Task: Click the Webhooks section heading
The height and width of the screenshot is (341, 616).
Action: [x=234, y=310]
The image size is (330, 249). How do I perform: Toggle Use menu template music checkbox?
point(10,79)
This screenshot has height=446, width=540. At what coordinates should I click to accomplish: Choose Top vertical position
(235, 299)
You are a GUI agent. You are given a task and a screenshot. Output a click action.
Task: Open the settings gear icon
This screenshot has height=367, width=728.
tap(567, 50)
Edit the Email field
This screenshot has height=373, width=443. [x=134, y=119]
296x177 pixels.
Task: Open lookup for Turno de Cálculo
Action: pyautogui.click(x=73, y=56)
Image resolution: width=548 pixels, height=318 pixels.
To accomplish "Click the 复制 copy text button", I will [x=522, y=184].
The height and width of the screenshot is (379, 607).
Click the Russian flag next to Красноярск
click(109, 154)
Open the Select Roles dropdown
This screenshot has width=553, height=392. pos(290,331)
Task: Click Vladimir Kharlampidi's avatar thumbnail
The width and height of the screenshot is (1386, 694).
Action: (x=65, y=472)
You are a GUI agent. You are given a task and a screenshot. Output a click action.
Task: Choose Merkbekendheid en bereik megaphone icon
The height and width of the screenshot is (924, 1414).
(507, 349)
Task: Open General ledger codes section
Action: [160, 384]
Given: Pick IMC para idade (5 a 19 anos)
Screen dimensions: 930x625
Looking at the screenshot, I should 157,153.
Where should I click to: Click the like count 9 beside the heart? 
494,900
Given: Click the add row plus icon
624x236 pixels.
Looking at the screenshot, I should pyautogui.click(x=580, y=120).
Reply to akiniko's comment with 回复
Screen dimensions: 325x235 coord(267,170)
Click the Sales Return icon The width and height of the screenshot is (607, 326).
····················
### Written exercise
State how many lines of the records above contain the word "This", with case counting, and give only the number.

### Exercise result
4